For these students, AI provides something valuable. For example, this week I was reviewing code that one of my open source students had written. As I read, I needed to know more about how an API was being used. I did a Google search for the answer, and the only thing that came back was this same student's blog post (a common occurrence at this level). My problem had caused me to run into the limits of "search," which was no longer sufficient. So I went to ChatGPT and asked it about my ideas, and if there was a better way to use this API. Sure enough, ChatGPT spit out 25 lines of code that confirmed what I thought, and demonstrated an alternative way to write this code.
Except that half the code was made-up. One of the API calls that it was using doesn't exist (I wish it did!). It didn't matter to me, because I wasn't looking to use this code as-is (I went and read the official docs): I only wanted to read about other approaches. I wanted to sketch out an idea.

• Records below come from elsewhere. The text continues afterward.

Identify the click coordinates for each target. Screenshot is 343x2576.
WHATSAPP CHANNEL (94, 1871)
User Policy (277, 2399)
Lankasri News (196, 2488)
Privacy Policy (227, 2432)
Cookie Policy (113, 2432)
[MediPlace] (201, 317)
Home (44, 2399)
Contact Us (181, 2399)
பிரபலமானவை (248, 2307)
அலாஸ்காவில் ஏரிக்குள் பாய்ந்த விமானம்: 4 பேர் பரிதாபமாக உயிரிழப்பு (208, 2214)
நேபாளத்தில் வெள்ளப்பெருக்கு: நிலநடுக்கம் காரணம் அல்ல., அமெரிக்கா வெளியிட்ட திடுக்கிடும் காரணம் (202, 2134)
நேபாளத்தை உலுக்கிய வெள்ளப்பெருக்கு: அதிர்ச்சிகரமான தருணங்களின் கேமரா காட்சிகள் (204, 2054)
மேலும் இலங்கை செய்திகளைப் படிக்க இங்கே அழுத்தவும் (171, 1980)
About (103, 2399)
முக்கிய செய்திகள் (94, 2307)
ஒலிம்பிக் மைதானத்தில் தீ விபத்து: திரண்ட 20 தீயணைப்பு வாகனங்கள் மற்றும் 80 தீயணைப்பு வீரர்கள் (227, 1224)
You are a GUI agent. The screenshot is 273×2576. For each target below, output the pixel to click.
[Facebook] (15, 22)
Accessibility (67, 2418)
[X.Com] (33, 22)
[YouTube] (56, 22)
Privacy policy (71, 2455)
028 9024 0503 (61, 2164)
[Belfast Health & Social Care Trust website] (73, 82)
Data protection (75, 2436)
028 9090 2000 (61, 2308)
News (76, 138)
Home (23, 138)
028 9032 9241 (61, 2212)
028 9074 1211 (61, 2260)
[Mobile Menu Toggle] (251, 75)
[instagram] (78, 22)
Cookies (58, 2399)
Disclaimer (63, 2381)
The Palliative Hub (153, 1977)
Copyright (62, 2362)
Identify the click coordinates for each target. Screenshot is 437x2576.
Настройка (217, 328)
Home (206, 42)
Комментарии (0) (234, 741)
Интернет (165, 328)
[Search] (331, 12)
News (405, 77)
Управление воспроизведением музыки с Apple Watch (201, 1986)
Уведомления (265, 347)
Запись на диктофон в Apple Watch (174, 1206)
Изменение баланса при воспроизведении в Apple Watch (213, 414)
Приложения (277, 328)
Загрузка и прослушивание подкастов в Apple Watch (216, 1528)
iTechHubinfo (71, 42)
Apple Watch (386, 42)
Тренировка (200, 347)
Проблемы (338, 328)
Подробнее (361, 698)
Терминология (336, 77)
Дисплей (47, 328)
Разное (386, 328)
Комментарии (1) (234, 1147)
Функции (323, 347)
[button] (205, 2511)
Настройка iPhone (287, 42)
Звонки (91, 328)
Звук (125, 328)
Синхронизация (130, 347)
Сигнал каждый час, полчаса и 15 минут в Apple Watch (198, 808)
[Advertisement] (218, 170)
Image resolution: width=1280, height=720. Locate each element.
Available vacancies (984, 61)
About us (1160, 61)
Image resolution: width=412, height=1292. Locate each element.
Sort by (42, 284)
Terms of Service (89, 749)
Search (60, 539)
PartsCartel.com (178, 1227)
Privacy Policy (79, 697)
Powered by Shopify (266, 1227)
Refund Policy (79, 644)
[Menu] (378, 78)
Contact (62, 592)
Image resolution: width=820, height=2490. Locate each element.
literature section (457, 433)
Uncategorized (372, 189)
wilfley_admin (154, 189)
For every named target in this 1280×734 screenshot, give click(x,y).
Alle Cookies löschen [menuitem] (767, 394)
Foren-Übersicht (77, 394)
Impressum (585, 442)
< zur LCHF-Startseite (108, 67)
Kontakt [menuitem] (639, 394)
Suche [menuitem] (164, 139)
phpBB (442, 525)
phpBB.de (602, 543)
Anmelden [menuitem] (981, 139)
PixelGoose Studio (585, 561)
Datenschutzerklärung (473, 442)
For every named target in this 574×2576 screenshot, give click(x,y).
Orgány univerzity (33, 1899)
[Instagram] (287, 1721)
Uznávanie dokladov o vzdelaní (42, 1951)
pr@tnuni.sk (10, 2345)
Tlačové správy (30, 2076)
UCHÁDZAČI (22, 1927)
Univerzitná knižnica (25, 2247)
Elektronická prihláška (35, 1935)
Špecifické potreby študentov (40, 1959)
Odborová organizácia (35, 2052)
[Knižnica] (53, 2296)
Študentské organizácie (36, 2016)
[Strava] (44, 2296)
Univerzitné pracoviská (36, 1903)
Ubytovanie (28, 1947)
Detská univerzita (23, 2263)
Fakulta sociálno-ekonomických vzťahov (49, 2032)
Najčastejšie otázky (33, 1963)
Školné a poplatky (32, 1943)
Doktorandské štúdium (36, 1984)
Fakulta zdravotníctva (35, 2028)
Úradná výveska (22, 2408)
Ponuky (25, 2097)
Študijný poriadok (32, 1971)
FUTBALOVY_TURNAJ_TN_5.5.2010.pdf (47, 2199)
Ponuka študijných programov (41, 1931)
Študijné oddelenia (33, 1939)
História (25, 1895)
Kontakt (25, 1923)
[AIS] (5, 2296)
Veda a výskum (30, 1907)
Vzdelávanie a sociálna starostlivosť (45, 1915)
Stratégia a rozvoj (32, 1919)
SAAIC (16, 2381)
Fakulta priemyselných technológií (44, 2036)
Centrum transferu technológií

Text returned from LLMs requires an incredible level of discernment and close reading. The fact that you can sometimes copy/paste things direct from ChatGPT can mislead people into thinking that you always can. You can't. But what if that's all you're trying to do? What about students who don't really know what they're doing and just need to get something submitted for this damned assignment before 11:59 pm? I promise you that this use case is more common than people realize.
I don't know what the right answer is. I don't want to be like so many of the teachers I had, who were skeptical of the ability for students to safely incorporate computers, then CD-ROMs, then the Internet, into their learning.
It's a heavy burden to have to figure this out, and no other change I've seen in the past 20+ years of teaching has really compared with this one. Students copy/pasting from Stack Overflow seems trite by comparison. We've entered a new world and it's going to require a thoughtful approach.
I've appreciated people like Ethan Mollick writing about how to embrace vs. fear AI in education. This is absolutely how I want to approach things. However, as I've written above, it's not easy (for me) to see how to do it with all of my students.
One of the things I'm thinking about is that I might need to start teaching students how to use GPT/Codex and other LLMs in their programming. Instead of "Thou shalt not," I could try to model some ethical and pragmatic uses of AI in programming. What does programming, and learning-to-program, look like post-GPT? We need to talk about this. I hope that more of my colleagues will write about this, both in education and industry.